By Dimitris Lempesis
Following his early years at the Italian School, Souto de Moura enrolled in the School of Fine Arts in Porto, where he began as an art student, studying sculpture, but eventually achieving his degree in architecture in 1980. He credits a meeting with Donald Judd in Zurich for the switch from art to architecture. While still a student, he worked for architect Noé Dinis and then Álvaro Siza, years. While studying and working with his professor of urbanism, Architect Fernandes de Sá, he received his first commission, a market project in Braga which has since been demolished because of changing business patterns. He began his career as an independent architect in 1980, after winning a design competition for the Casa das Artes, a cultural center in Porto. In the first decades he primarily focused on residential houses and renovations. However, having gained a fair amount of visibility after designing the Portuguese Pavilion for the EXPO 2000 in Hannover (along with his good friend and one-time employer Álvaro Siza) Souta de Moura’s projects started to vary considerably in both scale and expression. The Burgo Towe in Portugal, designed at the beginning of the ‘90s and built a decade later, consists of two buildings side by side, one vertical and one horizontal with different scales, in dialogue with each other and the urban landscape, the Paula Rêgo Museum, completed in 2008, a grouping of volumes interspersed in the trees at its site in Cascais, Portugal, is both civic and intimate, and so appropriate for the display of art.

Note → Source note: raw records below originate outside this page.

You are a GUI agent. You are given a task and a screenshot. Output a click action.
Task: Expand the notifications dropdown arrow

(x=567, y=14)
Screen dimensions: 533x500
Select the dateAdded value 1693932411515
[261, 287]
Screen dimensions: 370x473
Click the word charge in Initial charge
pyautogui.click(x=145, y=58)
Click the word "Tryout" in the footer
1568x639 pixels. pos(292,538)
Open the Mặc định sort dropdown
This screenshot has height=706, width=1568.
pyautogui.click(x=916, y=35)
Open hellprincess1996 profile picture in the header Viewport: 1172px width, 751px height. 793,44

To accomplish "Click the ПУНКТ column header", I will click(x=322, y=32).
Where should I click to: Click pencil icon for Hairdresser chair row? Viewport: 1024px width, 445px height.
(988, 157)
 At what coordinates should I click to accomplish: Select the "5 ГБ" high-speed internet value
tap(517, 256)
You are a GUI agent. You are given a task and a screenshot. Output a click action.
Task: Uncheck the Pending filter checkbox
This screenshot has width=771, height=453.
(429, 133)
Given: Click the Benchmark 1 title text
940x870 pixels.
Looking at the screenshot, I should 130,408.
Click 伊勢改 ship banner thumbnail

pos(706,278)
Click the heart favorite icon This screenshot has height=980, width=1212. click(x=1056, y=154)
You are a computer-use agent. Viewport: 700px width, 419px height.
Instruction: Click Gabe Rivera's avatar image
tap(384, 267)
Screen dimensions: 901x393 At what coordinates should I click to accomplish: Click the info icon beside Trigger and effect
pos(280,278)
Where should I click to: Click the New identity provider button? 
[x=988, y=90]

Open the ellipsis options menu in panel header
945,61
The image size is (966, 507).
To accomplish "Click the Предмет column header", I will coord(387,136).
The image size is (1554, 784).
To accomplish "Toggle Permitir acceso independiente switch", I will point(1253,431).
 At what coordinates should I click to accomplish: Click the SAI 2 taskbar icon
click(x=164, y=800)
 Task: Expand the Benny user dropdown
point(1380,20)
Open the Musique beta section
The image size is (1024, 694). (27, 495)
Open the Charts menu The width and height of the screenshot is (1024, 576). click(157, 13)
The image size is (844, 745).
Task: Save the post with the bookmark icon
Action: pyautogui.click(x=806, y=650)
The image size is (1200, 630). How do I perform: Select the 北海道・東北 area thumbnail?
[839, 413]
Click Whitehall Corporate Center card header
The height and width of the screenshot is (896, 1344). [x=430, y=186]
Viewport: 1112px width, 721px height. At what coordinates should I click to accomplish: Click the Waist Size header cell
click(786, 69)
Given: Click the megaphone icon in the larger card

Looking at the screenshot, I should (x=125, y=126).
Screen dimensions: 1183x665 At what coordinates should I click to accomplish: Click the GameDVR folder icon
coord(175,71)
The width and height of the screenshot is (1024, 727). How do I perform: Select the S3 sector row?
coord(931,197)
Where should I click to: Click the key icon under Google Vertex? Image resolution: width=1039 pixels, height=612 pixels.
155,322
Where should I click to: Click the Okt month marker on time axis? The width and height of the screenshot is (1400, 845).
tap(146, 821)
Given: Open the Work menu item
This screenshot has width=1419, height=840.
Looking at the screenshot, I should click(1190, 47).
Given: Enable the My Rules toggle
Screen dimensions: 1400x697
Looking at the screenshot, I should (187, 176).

Other key projects include a museum in Cascais, Portugal, dedicated to the work of local artist Paula Rego, which is composed of a set of geometric volumes in red concrete, and an office complex in Porto that combines a vertical tower and a low, horizontal building. Most recently, he completed a multi-purpose hall extruding from the ground in the small Portuguese seaside town of Viana de Castelo. Aside from the Pritzker Prize, which Souto de Moura received in 2011, he was awarded the Wolf Prize in Arts in 2013 and the Pessoa Prize in 1998 among many others. He also has an honorary doctorate from the Faculty of Architecture and Arts at the Lusíada University in Porto.